→ **Work order**
Keep every word of the listing and drop the images when you write it out.

→ **Records shown**
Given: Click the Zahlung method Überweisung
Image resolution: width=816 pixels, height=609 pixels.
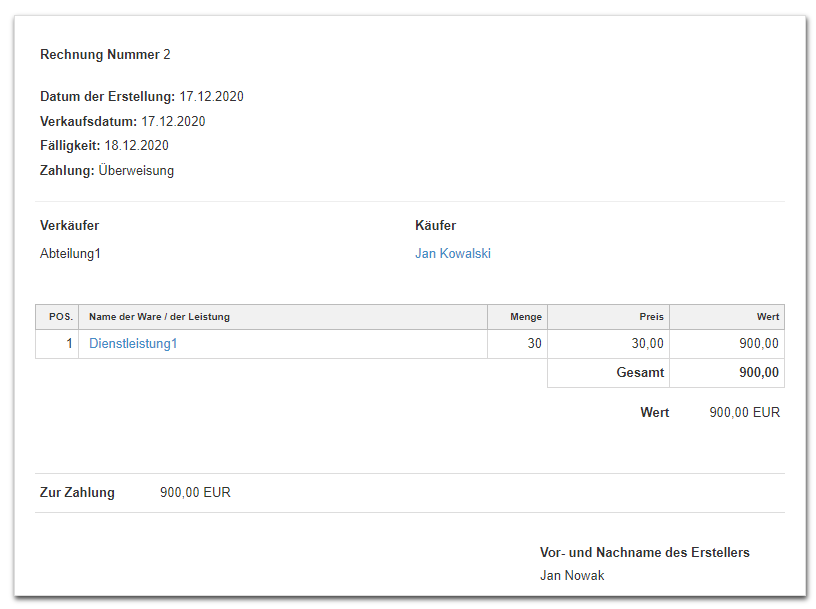Looking at the screenshot, I should click(136, 171).
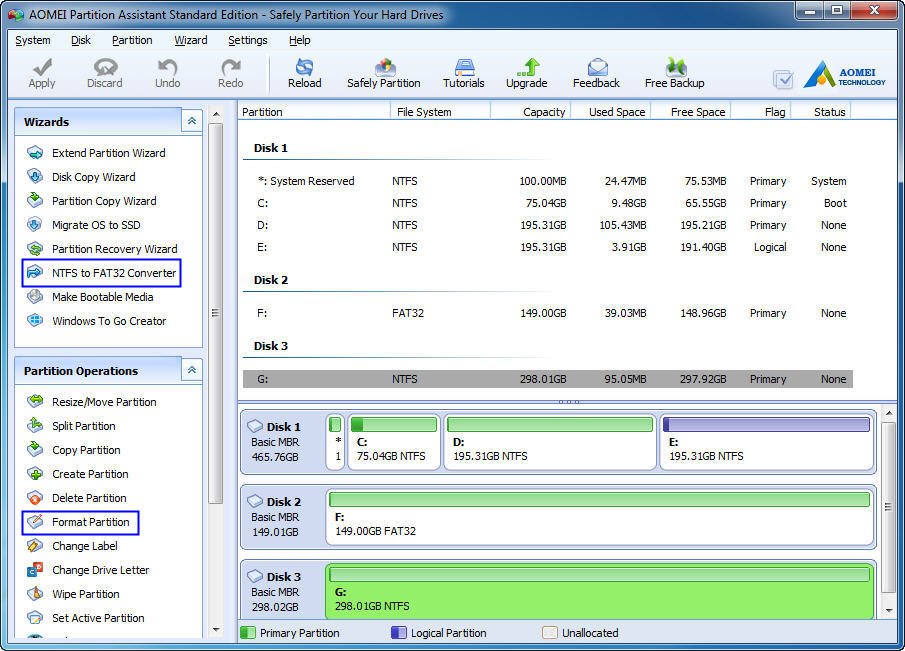Click the checkbox icon beside AOMEI logo
The image size is (905, 651).
coord(783,80)
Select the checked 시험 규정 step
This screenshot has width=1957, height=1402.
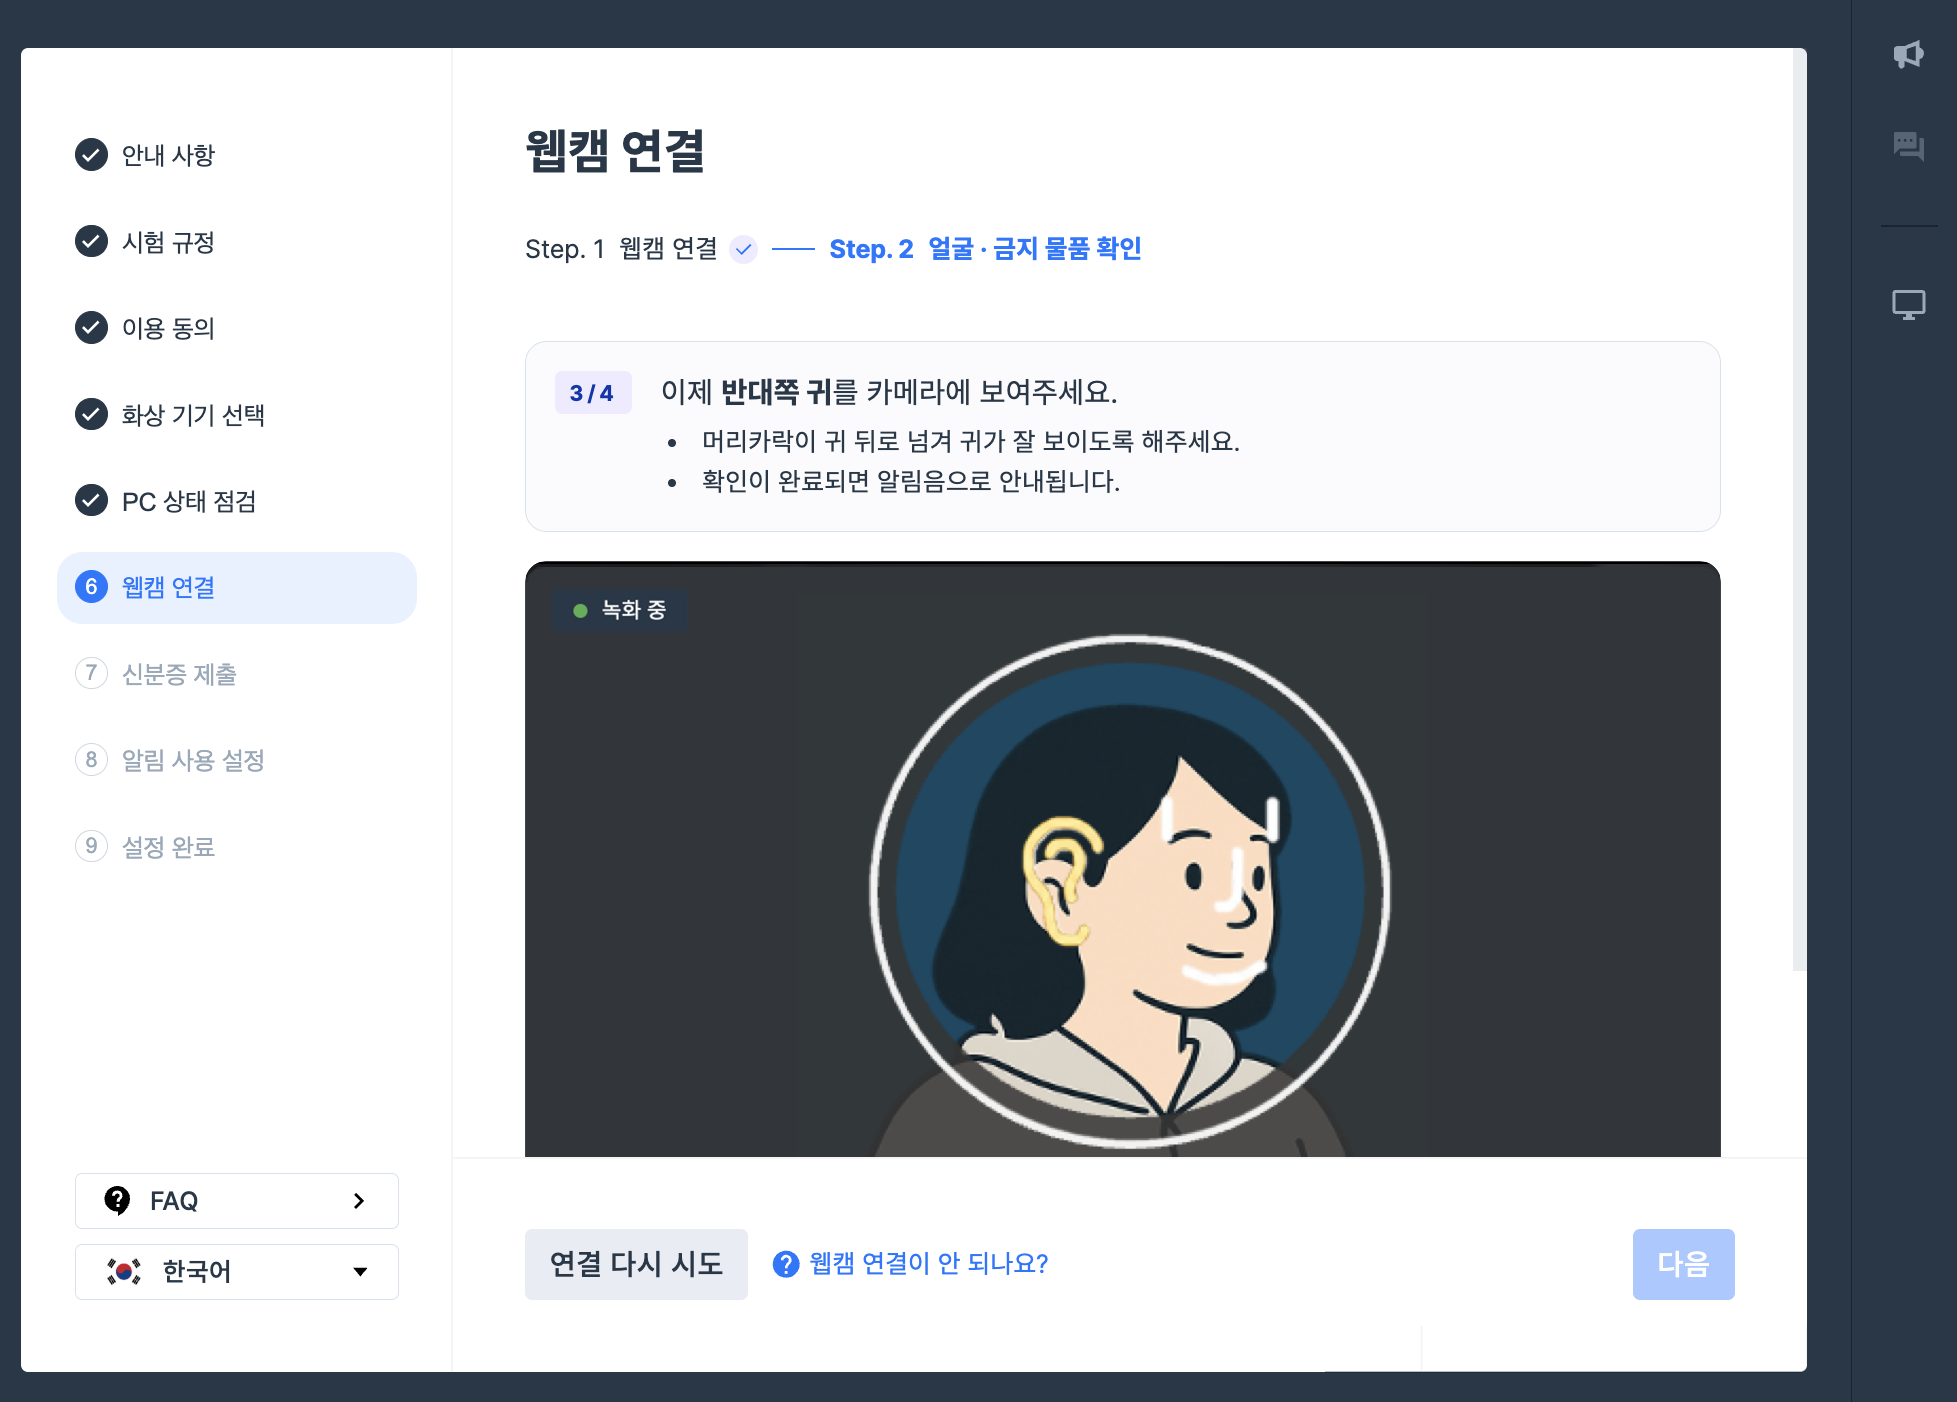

→ **Solution**
Given: Click the Zahlung method Überweisung
Image resolution: width=816 pixels, height=609 pixels.
Looking at the screenshot, I should click(136, 171).
Click the checkbox icon beside AOMEI logo
The image size is (905, 651).
coord(783,80)
Select the checked 시험 규정 step
This screenshot has width=1957, height=1402.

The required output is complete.